Target pointing data:
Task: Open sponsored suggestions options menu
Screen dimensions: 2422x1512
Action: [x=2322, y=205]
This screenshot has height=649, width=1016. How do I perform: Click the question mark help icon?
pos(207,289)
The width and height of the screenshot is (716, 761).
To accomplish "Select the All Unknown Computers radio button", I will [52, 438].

* Goal *
Rewrite the whole listing above, replacing "screenshot" with "page" and keeping every other word as it is.

* Task output *
Task: Open sponsored suggestions options menu
Screen dimensions: 2422x1512
Action: [x=2322, y=205]
This page has height=649, width=1016. How do I perform: Click the question mark help icon?
pos(207,289)
The width and height of the page is (716, 761).
To accomplish "Select the All Unknown Computers radio button", I will [52, 438].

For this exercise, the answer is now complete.